[START]
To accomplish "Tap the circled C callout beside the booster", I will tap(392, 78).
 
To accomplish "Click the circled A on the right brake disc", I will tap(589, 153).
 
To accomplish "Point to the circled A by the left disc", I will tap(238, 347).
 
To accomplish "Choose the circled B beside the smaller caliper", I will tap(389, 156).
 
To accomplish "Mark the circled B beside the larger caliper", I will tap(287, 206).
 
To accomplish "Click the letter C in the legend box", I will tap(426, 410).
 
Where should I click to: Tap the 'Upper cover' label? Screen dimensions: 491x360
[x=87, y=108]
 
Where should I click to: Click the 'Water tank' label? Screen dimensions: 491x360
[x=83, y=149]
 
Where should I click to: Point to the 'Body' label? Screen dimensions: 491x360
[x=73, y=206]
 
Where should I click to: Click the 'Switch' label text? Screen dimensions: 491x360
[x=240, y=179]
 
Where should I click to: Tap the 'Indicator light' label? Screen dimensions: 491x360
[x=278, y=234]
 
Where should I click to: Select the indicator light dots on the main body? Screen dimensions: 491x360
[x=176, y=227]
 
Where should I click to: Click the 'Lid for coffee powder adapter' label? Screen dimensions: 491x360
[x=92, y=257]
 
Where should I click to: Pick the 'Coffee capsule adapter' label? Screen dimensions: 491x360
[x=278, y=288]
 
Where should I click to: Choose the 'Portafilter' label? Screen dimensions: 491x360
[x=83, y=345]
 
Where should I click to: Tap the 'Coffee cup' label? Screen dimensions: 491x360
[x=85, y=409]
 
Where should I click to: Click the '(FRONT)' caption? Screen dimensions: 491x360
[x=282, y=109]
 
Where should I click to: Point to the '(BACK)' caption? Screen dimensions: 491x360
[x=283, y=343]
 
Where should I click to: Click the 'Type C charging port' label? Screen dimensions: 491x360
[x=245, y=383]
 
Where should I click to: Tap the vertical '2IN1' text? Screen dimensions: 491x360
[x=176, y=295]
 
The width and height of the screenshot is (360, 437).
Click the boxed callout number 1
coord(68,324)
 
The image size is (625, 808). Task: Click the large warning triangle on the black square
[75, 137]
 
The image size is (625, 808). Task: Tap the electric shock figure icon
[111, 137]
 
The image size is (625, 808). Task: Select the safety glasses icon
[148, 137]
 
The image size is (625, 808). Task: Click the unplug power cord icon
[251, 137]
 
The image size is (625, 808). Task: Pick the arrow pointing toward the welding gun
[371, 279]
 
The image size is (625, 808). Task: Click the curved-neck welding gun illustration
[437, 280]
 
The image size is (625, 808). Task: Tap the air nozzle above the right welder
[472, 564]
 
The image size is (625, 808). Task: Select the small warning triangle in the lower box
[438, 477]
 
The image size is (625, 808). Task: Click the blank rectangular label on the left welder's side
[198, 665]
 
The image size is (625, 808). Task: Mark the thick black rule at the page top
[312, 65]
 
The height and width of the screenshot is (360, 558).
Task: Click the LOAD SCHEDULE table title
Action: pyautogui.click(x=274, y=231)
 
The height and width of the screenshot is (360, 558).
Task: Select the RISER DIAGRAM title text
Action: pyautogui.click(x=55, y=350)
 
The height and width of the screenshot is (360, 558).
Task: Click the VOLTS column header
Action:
[END]
What to do:
Express the stretch of entries from the line containing "The image size is (625, 808). Task: Click the blank" through the end of the entries as a Markdown table with the columns Row and Line, numbering each line and leaving out blank lines.

Written answer:
| Row | Line |
|---|---|
| 1 | The image size is (625, 808). Task: Click the blank rectangular label on the left welder's side |
| 2 | [198, 665] |
| 3 | The image size is (625, 808). Task: Mark the thick black rule at the page top |
| 4 | [312, 65] |
| 5 | The height and width of the screenshot is (360, 558). |
| 6 | Task: Click the LOAD SCHEDULE table title |
| 7 | Action: pyautogui.click(x=274, y=231) |
| 8 | The height and width of the screenshot is (360, 558). |
| 9 | Task: Select the RISER DIAGRAM title text |
| 10 | Action: pyautogui.click(x=55, y=350) |
| 11 | The height and width of the screenshot is (360, 558). |
| 12 | Task: Click the VOLTS column header |
| 13 | Action: |